The 3 Traits of AI where Math Hits its Limits

Credit: Inception (2010)

There are 3 essential ingredients that are needed to understand intelligence and unfortunately present day mathematics has trouble tackling. Mathematics are tools that enhance our reasoning processes. Mathematics is a human language that we employ to derive understanding of reality. However, this language are not all powerful and does have limitations. We explore some of these limitations here with respect to areas important to AI.

Although mathematics tends to get developed way ahead of its time, there are many times that the application of a different kind of mathematics to a new domain leads to breakthroughs. Richard Feynman, for example, employed century-old path integrals mathematics to gain new insight on developing Quantum Electrodynamics. There are however plenty of limitations in mathematics and this article addresses those limitations with respect to our ability to comprehend essential ingredients of cognition.

The “Quasi-empiricism” of math is not a new idea. Mathematics is a human language that we employ to describe our reality. Quoted from the Wikipedia article [WIKI-1]:

Eugene Wigner (1960) noted that this culture need not be restricted to mathematics, physics, or even humans. He stated further that “The miracle of the appropriateness of the language of mathematics for the formulation of the laws of physics is a wonderful gift which we neither understand nor deserve. We should be grateful for it and hope that it will remain valid in future research and that it will extend, for better or for worse, to our pleasure.

The first ingredient is the notion of time.

Time is a difficult concept to grasp. I guess the easiest way to handle it is just do what Einstein did. Just treat it as another dimension.

Most physics is invariant in time. Meaning, you can move forward or backward in time and the physics are identical. However, at the macro-world we don’t see it that way, time exists because entropy exists. The arrow of time follows that of increasing entropy.
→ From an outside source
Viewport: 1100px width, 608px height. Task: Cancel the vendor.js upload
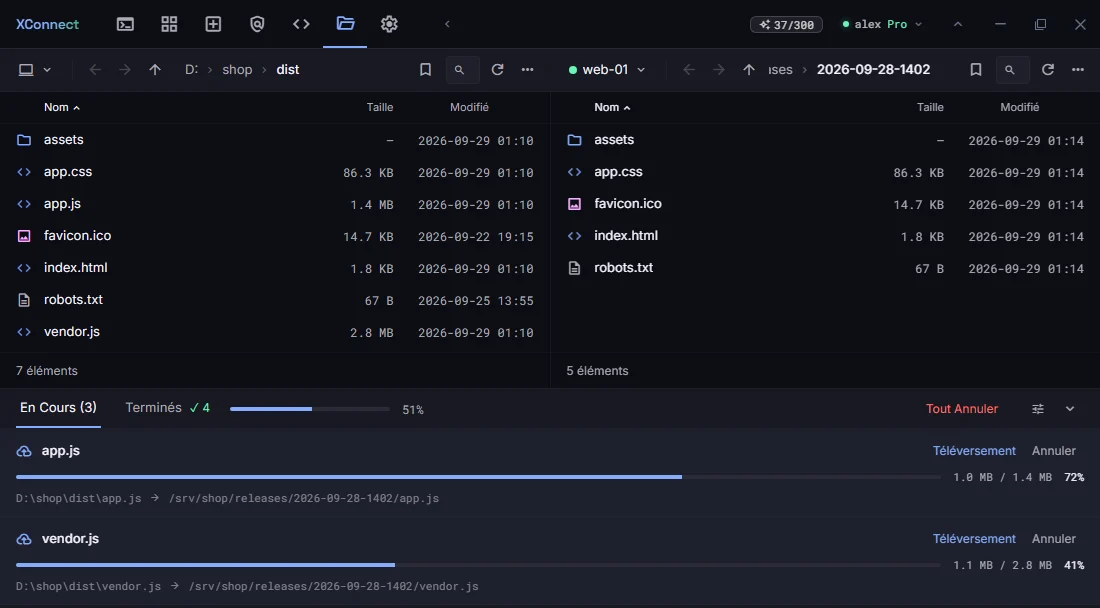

In fact, there’s really no notion of memory without having to consider the existence of time.

Most mathematics don’t have a concept of memory. Memory is the equivalent of having state and almost all mathematics involves functional constructs that are stateless. Functional programming follows a single assignment rule where once any variable is set, it remains set to that state, never changing. It is this constraint that makes the use of functional programming something that is easily parallelizable. It is a convenient constraint that allows our mathematics to be analyzable.

We cannot, however, avoid time, because that’s where the dynamics come from. The only context that mathematics is helpful in dynamics is in the context where there is no memory exits. Introduce memory or introduce state, then all bets are off! The best that mathematics can do is to quantify the boundaries of computation and not predict its final behavior (see: [WIKI-2].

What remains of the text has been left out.